[Word and element location entries]

•••

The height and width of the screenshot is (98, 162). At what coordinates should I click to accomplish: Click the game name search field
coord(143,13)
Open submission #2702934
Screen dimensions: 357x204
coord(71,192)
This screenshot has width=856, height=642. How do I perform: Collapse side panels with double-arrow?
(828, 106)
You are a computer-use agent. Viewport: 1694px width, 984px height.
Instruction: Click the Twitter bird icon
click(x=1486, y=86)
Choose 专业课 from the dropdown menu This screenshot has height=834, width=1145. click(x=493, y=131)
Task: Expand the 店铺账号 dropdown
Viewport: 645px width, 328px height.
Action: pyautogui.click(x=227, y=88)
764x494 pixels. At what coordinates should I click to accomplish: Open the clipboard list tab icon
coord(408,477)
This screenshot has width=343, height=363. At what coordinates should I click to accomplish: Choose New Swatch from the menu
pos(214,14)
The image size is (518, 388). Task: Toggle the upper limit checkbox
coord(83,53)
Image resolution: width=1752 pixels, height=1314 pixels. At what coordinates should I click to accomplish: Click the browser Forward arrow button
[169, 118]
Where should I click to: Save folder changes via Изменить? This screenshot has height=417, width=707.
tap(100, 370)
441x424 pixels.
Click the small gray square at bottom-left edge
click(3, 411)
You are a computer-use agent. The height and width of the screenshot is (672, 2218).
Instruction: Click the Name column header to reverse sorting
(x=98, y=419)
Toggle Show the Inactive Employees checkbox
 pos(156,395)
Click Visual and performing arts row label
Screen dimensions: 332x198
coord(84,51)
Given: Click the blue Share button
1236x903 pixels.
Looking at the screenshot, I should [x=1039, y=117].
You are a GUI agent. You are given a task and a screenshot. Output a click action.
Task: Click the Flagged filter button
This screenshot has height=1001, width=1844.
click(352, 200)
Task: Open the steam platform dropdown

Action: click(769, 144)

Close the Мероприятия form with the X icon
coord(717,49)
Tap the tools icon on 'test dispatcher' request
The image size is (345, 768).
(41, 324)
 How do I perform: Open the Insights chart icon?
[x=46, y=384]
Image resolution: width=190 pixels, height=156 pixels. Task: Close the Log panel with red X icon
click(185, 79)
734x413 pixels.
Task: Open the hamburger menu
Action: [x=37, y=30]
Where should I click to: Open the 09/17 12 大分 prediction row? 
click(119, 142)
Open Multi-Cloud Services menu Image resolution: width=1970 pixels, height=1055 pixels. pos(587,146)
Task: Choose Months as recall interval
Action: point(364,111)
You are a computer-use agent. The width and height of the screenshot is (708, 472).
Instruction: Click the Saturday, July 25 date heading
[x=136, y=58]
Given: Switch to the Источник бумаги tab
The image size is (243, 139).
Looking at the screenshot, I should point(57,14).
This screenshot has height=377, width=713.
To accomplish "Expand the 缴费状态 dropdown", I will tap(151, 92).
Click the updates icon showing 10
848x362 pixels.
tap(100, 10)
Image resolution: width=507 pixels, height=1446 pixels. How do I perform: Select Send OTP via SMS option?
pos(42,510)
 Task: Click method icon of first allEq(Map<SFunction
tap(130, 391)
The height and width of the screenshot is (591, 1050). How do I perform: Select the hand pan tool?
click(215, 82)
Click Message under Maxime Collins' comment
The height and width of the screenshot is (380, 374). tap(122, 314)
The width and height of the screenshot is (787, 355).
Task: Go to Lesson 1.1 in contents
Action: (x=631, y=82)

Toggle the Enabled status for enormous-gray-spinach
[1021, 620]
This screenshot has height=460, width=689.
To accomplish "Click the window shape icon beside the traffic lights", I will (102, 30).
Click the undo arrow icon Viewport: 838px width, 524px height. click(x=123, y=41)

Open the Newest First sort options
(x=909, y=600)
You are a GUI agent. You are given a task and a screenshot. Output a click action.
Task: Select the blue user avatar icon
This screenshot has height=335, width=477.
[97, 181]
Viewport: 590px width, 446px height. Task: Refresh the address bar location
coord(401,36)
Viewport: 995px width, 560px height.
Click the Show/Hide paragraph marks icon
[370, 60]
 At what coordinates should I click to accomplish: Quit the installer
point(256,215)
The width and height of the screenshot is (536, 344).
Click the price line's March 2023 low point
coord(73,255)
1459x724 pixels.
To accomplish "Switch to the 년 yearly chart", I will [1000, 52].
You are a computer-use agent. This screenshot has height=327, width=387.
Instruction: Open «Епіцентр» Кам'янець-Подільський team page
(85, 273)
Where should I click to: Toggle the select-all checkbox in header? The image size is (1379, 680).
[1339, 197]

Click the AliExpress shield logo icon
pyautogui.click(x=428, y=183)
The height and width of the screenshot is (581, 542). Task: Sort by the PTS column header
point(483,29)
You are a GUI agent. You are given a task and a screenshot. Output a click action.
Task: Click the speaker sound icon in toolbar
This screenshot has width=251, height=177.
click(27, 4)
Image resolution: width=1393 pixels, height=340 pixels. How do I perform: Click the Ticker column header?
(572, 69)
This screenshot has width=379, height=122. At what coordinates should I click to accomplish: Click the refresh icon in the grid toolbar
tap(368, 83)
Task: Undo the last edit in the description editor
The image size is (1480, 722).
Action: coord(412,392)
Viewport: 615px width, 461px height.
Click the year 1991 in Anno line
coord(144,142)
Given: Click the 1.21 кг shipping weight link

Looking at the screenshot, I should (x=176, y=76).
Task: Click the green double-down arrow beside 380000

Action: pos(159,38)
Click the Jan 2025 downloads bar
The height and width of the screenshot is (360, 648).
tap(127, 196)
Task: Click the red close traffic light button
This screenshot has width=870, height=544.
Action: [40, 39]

•••

■ PROBLEM REQUIREMENTS
Please copy the entries above word for word, from the line with "This screenshot has width=343, height=363." to the line with "click(3, 411)", both of those lines included.

■ RESULT OF THIS EXERCISE
This screenshot has width=343, height=363. At what coordinates should I click to accomplish: Choose New Swatch from the menu
pos(214,14)
The image size is (518, 388). Task: Toggle the upper limit checkbox
coord(83,53)
Image resolution: width=1752 pixels, height=1314 pixels. At what coordinates should I click to accomplish: Click the browser Forward arrow button
[169, 118]
Where should I click to: Save folder changes via Изменить? This screenshot has height=417, width=707.
tap(100, 370)
441x424 pixels.
Click the small gray square at bottom-left edge
click(3, 411)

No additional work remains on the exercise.